Big Data is a commodity not unlike crude oil: fresh out of the ground it only has potential value and it needs a lot of work to make it marketable. But that potential is enormous.
Last September International Data Corporation (IDC) forecasted that this market “will grow at a 26.4% compound annual growth rate (CAGR) to $41.5 billion through to 2018”.
Again, according to IDC, this is 6 times larger than growth in comparable tech markets. As a result, over the next three years to 2018, many industries will experience a revolution, becoming “big data driven”.
And the technologies that only a few years ago promised to be the agents of this revolution are now subject to a colder, more critical evaluation because they’re expected to deliver results in a live market.
One technology that was freighted with high expectations is Hadoop, and it is currently undergoing something of a re-evaluation.
Hadoop is an open source platform that was developed in the mid 2000s and was named by Doug Cutting (one of its creators along with Mike Cafarella) after his son’s toy elephant.
It uses Google’s Map Reduce and a whole lot more besides; Hadoop breaks up huge data-sets, distributes them across multiple server platforms and analyses these data in parallel, collating the results at the end of the process.
It was designed for companies that are pulling in heterogeneous data from diverse sources like social media and increasingly machine generated data from sensor and video devices. These data flows will be measured in Petabytes (1015 bytes) in the coming years.
Increasingly, Hadoop proselytizers have to engineer workarounds to overcome its under-performance. One of these Hadoop shortfalls is in the new always on/always available internet economy; the problem is a lot of the time it doesn’t scale as well as it should.
David Gleason, Chief Data Officer for Bank of New York Mellon, was reported by The Wall Street Journal (subscription needed) as saying that Hadoop, “…wasn’t ready for prime time.”

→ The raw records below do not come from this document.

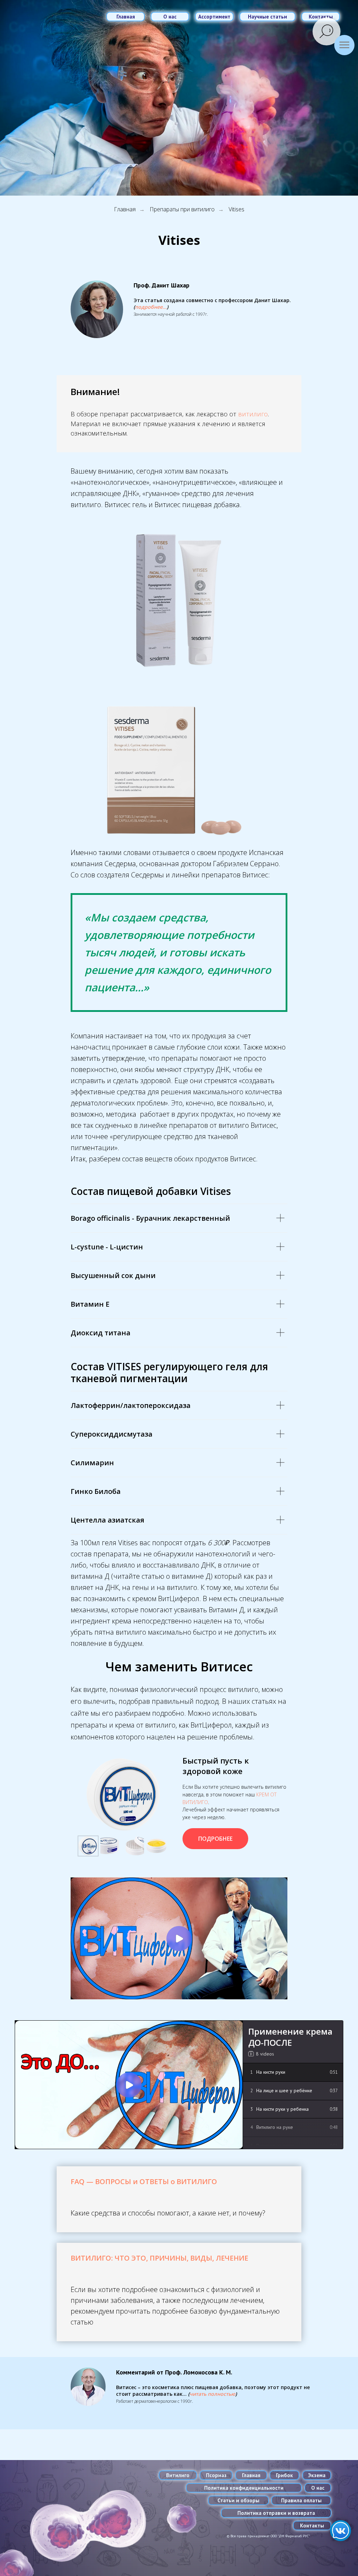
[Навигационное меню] (344, 45)
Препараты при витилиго (182, 209)
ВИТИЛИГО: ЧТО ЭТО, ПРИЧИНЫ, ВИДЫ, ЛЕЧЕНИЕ (159, 2258)
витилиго (253, 414)
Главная (125, 209)
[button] (151, 307)
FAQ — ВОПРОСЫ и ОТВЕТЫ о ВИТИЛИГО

The bank was pleased with its performance with a limited number of users but after it was accessed by an increasing number of users it slowed. Hadoop also slowed when it had to process data coming in in real-time. This incoming real-time data traffic could, for example, be location data coming in from mobile devices, which offers a sales opportunity for local businesses but the mobile ads promoting them need to be pushed out as the data comes in.
However, one company that is well placed to overcome this under-performance is MapR’s SQL-on-Hadoop offering: in the Gigaom Research’s January 2015 report published last month, it performed outstandingly against the other leading Hadoop vendors products from Cloudera and Hortonworks. MapR’s Apache Drill technology makes it easier for analysts to query unstructured data in “native format” as it’s coming into the system, that is, in real-time.
Other problems include getting Hadoop to integrate with legacy infrastructure and the fact that its development language, MapReduce, developed by Google, has very little in common with SQL which is used by most data management teams.
British Gas had a job of work integrating Hadoop with its SAP systems. Some companies even had to employ additional coders to “glue the platforms together to get the whole thing to work”.
But the commercial value trapped deep within the corporate veins of big data make people like Gleason optimistic about Hadoop; he believes it’s still the most exciting technology to come along since RDBMS.
The turbulence in Hadoop’s perception in the industry is clear from the graphic below showing the rise in demand for Hadoop professionals: there’s strong growth from 2007 until 2013 but at that point it experiences a wobble.
Although, demand does on the whole continue to grow, there’s still a clear drop in the rate of growth after 2013 when the industry begins to realise that the technology comes with a whole lot of hard work.
And additionally, compared to demand for other database technologies like MongoDB and mobile technologies like Android and iOS, Hadoop, according the Indeed Job Trends, is bumping around at the bottom of the top 10. Maybe a little disappointing for Hadoop investors and contributors but it is still in the top 10.
“Hadoop is going into the trough of experimentation. The maturity is high enough now that customers are less prone to get confused by vendor claims and focusing on the really vital requirements. It could be viewed as a negative trend, but it’s good where you are seeing early majority adoption of new technology.”
MapR, CEO John Schroeder. talking to ZDNet. December 22 2014.
As the growth in demand for Hadoop people shows, these problems to date have dented the technology’s popularity, but if its problems grow this could produce a turning point in its uptake in the near future.
Right now Hadoop is a work in progress. This is a technology operating at the bottom of the stack, there are more applications that need to be developed in the layers above to realise the promise of Big Data and while the demand for Hadoop people is still relatively high, the expectations from it will be even higher.